Collected data entries:
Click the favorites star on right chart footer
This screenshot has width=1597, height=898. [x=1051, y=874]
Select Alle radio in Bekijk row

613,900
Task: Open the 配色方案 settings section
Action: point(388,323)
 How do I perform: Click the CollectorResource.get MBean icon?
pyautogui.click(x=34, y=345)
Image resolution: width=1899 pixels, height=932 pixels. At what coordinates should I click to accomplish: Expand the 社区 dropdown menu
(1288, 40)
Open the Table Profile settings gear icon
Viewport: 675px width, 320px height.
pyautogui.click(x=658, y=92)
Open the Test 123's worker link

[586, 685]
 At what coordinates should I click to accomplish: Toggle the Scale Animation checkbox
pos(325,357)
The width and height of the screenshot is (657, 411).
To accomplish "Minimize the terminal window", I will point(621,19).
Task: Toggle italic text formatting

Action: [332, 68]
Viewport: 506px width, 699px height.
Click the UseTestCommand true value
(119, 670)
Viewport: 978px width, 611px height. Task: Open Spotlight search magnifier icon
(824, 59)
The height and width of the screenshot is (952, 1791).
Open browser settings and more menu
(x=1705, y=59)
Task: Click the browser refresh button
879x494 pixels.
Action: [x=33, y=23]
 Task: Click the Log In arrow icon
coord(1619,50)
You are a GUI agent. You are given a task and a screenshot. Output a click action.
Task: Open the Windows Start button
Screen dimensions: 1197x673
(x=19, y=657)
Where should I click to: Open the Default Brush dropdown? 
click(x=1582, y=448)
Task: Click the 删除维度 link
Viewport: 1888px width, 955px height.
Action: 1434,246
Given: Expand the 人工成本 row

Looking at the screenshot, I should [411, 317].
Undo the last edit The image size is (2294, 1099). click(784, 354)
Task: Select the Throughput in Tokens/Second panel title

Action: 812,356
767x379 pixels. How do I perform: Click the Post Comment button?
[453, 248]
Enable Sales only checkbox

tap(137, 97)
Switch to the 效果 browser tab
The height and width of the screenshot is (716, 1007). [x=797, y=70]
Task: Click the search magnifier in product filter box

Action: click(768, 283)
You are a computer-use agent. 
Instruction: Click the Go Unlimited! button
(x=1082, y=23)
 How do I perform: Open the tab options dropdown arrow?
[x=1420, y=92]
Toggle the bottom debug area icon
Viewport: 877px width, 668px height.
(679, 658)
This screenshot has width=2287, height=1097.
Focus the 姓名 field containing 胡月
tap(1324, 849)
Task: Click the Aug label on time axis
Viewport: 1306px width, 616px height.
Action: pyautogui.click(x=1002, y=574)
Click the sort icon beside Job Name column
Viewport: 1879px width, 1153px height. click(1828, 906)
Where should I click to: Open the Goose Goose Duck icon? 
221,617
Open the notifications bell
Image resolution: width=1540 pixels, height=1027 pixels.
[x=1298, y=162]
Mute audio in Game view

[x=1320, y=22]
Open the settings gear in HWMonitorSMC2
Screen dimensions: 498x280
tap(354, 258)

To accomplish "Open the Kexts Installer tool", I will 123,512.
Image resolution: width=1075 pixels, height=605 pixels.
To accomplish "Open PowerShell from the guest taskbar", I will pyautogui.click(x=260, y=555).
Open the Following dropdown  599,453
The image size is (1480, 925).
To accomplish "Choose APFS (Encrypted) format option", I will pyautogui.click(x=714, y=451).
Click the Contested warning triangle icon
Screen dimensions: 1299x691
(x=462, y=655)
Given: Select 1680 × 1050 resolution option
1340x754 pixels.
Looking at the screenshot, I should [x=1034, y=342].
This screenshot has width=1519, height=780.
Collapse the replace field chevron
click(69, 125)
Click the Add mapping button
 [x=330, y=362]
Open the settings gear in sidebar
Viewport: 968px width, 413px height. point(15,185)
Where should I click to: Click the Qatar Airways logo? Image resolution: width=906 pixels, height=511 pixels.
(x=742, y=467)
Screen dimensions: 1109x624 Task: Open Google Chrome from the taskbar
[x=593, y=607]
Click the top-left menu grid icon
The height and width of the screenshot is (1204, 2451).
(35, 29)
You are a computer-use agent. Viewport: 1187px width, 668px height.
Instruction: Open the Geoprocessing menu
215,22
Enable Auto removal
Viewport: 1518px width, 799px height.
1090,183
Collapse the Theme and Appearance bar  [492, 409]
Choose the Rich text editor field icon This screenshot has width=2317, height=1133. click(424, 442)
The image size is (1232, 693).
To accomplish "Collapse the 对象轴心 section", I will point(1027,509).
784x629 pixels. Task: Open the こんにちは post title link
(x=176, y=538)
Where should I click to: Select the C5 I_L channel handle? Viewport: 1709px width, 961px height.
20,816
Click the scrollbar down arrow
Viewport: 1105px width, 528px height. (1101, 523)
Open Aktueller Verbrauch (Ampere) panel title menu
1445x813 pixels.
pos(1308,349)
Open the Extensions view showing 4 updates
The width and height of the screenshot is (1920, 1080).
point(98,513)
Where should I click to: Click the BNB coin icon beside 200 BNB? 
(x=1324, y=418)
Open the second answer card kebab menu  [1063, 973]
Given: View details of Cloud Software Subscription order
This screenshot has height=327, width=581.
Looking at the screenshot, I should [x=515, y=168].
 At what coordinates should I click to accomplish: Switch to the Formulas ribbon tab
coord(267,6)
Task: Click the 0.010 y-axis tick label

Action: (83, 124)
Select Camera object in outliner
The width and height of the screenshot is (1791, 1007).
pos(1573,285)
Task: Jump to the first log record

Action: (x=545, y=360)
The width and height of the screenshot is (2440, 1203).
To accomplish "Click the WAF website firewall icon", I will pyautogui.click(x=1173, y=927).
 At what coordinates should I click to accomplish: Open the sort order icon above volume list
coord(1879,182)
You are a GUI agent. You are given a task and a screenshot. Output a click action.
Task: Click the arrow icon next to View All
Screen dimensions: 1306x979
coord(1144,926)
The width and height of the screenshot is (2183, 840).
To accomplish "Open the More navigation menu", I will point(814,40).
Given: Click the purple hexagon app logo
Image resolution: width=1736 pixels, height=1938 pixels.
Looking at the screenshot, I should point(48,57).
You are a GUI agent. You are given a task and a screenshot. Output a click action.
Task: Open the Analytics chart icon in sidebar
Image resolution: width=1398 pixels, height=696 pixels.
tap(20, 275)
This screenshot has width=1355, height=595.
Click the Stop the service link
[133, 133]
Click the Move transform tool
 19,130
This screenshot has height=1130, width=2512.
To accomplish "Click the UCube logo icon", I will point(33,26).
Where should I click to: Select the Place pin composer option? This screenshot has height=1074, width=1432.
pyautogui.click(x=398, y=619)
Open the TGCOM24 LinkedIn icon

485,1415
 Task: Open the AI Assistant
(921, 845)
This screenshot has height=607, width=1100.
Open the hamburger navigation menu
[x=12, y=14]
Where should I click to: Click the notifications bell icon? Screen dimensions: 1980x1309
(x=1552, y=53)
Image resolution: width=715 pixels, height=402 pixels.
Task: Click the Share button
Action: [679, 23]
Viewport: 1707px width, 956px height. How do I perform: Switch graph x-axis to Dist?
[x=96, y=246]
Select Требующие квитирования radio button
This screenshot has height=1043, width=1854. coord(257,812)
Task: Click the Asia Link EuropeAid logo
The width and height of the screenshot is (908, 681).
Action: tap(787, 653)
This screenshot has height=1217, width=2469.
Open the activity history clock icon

▸ **Task brief**:
Lines that hold the word "computer" are the ones to copy from the entries above.

▸ **Exercise solution**:
You are a computer-use agent. 
You are a computer-use agent. Viewport: 1187px width, 668px height.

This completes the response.